Bouchard has two children, Alexandre and Simon, who hold dual Canadian-United States citizenship via Audrey Best, their mother.
In 1994, while serving as Leader of the Opposition, Bouchard lost his left leg to a type of flesh-eating bacteria.[24]
On October 19, 2005, Bouchard and eleven other Quebecers of different backgrounds and political aspirations published a manifesto entitled "Pour un Québec lucide" ("For a clear-eyed vision of Quebec"). The manifesto warned Quebec's aging population about the challenges the future poses, demographically, economically and culturally. It made a certain impression on the Parti Québécois leadership race of 2005, getting mixed reactions. It was well received in other quarters, garnering praise on the editorial page of The Globe and Mail.
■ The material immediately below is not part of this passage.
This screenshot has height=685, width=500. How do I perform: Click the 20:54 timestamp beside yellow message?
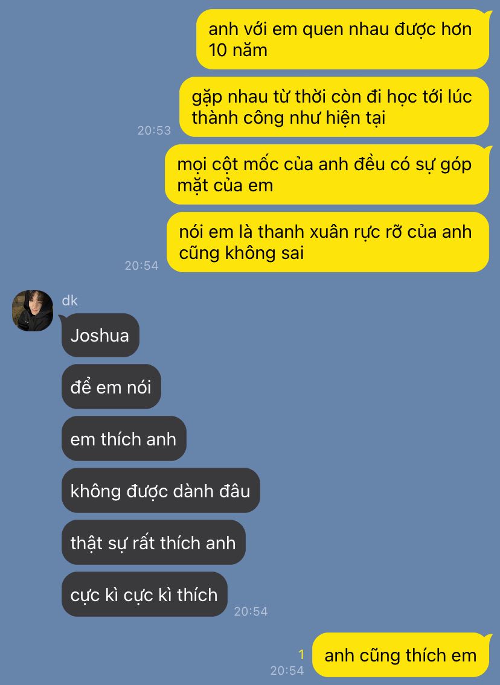click(141, 266)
On October 16, 2006, Bouchard declared to TVA news reporter Paul Larocque, that the population of the province is not working enough and that it should be more productive in order to produce more resources for the population. He also added that his generation had contracted 75% of the province's current debt and that the future generations should not be handling the burden of paying for the previous ones.[25]
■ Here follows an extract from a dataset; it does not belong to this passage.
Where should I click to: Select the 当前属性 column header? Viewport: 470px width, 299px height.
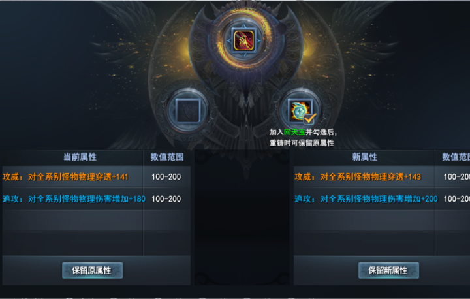pyautogui.click(x=80, y=157)
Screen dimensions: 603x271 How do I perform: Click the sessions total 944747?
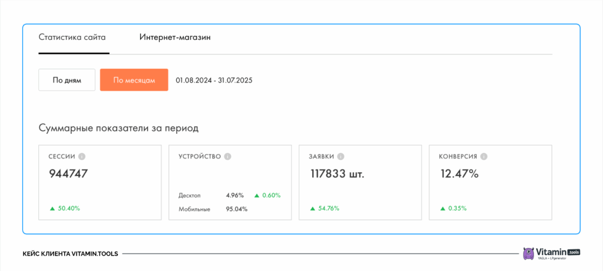click(68, 174)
Bouchard's government implemented some controversial policies, including cuts to the province's health care spending in order to balance the provincial budget, and the amalgamation of Quebec's larger cities undertaken by his successor Bernard Landry. Other aspects of his legacy include the creation of a low-cost, universal public daycare system, the implementation of a universal system of pharmacare,[15] the birth of Emploi Québec, and achieving a balanced budget. He is remembered for his sometimes short fuse when provoked and his unforgiving demands for excellence in those he worked with, but also for his charm and eloquence, and was appreciated as a formidable foe by his political adversaries. Bouchard has stated that he will not return to politics.[26]
He won the 1998 election and resigned in 2001. Bouchard is the only PQ leader to be Premier of Quebec for his entire leadership and the only non-interim PQ leader to never lose an election.